Task statement >> Restrict the output to the lines below starting at the one that contains "[TikTok] (100, 2387)" and ending at the one that contains "[Pink Purple Pinwheels", and restate them word for word, both ends included.

Material provided >>
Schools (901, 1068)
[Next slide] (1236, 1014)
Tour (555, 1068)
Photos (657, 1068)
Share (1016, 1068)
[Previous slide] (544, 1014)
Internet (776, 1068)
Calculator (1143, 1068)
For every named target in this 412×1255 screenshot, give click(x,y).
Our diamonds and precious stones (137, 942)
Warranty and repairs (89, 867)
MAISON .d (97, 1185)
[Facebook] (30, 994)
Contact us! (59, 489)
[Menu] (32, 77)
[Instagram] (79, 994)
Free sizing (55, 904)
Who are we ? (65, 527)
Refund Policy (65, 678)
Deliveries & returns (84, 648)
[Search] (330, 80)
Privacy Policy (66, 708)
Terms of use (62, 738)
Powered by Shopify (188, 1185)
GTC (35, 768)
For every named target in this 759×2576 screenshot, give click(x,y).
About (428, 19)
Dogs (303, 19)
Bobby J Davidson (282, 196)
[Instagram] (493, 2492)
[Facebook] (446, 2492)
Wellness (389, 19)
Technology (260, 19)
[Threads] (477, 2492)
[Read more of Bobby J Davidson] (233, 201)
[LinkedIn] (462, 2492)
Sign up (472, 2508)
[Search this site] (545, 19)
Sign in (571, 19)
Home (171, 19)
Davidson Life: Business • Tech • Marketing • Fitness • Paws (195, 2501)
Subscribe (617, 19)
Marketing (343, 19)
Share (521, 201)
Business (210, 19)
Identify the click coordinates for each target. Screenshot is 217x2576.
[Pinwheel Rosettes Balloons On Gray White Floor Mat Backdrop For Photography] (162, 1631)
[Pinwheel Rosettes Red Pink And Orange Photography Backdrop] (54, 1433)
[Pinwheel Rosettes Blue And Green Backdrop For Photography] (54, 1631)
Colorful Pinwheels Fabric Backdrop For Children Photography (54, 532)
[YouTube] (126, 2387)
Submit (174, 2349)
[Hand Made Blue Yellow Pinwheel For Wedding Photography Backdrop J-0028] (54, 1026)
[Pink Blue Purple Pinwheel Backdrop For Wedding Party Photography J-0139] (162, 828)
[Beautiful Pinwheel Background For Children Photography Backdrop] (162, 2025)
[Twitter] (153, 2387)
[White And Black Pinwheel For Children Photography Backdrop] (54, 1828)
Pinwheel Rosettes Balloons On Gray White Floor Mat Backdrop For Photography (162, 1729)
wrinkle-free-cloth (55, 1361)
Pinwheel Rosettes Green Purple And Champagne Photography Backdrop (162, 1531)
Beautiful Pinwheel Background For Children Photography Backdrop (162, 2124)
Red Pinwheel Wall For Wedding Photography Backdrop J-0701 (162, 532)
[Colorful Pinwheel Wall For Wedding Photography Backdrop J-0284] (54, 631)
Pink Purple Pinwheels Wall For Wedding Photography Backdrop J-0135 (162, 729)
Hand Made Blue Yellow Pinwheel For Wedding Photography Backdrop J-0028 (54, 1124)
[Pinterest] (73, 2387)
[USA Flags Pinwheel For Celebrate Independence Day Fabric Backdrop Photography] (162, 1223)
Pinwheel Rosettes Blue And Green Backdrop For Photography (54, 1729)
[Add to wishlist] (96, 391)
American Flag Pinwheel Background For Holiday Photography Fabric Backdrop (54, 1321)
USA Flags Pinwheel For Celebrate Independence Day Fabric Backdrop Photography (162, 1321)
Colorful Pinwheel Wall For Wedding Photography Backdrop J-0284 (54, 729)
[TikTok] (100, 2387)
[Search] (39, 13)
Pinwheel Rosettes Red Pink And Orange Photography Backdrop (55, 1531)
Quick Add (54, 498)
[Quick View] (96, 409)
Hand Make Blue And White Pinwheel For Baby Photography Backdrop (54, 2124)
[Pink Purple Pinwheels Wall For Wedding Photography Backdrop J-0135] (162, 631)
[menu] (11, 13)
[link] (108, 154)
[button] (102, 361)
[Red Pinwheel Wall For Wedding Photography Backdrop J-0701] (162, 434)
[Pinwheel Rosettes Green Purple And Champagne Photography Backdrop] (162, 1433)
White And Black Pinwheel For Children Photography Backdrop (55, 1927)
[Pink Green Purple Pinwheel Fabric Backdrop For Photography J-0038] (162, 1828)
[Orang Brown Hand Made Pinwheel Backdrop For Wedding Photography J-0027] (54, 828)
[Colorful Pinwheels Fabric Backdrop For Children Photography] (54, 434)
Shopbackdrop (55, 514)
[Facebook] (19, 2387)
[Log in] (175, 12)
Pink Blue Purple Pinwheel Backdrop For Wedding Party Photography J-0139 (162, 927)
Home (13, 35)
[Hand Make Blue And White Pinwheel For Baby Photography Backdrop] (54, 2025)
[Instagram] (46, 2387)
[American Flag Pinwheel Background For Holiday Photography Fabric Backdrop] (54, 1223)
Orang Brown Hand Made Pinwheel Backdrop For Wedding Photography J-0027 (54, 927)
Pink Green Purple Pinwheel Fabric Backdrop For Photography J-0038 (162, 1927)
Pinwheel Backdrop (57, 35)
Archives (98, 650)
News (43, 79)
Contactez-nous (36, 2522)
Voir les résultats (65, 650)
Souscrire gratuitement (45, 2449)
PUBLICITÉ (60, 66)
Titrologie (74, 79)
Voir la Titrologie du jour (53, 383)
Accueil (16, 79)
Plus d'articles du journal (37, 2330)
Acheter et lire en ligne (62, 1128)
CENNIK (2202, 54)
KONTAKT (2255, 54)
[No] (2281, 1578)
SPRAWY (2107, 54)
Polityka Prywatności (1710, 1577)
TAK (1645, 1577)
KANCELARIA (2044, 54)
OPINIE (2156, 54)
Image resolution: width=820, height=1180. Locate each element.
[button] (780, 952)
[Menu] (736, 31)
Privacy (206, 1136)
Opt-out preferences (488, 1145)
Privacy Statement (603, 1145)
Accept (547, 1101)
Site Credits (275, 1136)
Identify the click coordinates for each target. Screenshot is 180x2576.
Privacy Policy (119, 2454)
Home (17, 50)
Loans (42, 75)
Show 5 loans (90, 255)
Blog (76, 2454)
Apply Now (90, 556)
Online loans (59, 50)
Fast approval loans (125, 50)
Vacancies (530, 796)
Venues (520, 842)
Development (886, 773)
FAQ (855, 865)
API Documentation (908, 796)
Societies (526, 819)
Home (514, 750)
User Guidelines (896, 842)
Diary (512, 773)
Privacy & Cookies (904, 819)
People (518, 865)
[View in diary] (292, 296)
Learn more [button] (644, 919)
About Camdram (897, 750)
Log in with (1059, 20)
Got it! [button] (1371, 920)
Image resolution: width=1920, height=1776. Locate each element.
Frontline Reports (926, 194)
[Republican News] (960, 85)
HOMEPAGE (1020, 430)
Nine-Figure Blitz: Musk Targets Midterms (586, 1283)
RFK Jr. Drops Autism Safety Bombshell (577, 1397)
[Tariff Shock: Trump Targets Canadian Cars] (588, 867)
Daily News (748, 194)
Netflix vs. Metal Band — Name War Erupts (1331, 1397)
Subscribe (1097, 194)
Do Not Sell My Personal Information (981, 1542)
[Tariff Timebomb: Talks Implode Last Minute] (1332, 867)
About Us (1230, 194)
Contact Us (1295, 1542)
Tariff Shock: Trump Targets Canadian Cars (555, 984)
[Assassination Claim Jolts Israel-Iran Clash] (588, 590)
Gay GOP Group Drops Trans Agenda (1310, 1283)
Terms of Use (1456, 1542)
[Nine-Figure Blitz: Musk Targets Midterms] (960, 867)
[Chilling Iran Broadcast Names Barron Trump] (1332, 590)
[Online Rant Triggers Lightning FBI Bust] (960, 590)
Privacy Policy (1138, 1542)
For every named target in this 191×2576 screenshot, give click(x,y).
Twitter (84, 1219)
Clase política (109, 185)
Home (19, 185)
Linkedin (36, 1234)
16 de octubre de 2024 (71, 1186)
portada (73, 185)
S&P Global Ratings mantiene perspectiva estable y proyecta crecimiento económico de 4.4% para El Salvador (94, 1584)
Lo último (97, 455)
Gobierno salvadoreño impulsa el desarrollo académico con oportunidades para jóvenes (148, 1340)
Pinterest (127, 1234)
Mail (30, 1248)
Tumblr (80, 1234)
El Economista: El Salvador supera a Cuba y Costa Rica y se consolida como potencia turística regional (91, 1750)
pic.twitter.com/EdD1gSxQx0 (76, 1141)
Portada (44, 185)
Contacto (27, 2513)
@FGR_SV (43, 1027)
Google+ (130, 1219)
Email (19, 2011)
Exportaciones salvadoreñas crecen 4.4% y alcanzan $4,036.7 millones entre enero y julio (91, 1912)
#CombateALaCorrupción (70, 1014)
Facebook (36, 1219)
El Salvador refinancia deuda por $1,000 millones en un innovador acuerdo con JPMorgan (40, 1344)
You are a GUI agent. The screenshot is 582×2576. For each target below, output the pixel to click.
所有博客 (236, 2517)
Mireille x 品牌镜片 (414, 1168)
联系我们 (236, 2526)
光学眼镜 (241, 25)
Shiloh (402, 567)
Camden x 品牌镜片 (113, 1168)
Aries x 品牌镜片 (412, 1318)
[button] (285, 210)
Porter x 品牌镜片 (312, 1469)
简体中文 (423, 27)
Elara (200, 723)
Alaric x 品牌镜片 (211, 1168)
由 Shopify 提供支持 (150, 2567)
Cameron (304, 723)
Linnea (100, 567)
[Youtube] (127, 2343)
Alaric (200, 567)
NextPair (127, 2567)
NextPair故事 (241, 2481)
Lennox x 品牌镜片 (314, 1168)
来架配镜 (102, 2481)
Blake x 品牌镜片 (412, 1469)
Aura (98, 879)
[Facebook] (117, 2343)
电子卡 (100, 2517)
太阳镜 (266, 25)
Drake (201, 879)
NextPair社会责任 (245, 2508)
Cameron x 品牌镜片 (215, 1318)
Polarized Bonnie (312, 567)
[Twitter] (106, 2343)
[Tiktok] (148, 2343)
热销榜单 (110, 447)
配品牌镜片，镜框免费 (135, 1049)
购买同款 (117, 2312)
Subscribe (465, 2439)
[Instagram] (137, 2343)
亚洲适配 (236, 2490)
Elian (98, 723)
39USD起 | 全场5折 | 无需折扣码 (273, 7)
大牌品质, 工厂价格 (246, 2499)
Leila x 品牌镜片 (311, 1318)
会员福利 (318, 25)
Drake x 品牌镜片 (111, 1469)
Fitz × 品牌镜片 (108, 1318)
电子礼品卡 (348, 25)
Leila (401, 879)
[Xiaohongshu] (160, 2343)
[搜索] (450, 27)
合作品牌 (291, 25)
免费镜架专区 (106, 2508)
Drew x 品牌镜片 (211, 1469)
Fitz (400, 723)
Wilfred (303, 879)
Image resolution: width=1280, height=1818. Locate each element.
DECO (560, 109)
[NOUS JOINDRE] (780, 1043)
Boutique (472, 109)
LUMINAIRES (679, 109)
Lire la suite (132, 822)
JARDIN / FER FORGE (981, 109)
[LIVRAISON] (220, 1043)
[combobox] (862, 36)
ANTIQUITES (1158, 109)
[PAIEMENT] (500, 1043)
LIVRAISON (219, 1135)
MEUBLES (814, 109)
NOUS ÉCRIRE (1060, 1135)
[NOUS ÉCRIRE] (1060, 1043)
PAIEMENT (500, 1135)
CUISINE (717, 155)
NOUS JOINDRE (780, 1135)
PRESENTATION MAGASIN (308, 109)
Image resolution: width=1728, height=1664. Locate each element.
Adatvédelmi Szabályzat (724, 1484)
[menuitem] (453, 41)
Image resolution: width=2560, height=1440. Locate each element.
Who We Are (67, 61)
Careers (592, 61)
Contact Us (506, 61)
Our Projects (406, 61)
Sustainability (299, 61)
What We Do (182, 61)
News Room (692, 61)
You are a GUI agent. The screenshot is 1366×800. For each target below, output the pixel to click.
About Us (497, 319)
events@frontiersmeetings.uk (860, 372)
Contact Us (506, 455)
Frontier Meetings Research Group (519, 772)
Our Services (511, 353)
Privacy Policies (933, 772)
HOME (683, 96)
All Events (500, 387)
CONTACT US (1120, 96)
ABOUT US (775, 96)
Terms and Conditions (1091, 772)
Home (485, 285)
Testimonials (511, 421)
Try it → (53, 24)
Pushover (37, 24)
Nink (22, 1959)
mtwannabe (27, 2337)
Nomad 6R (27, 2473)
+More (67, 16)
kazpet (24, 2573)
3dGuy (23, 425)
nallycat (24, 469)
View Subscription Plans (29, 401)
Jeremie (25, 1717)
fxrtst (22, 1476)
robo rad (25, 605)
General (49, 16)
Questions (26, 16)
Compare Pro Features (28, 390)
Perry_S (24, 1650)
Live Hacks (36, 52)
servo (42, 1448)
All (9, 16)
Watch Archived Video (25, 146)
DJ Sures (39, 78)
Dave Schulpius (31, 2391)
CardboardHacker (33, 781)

Answer for this exercise >>
[TikTok] (100, 2387)
[Search] (39, 13)
Pinwheel Rosettes Red Pink And Orange Photography Backdrop (55, 1531)
Quick Add (54, 498)
[Quick View] (96, 409)
Hand Make Blue And White Pinwheel For Baby Photography Backdrop (54, 2124)
[Pink Purple Pinwheels Wall For Wedding Photography Backdrop J-0135] (162, 631)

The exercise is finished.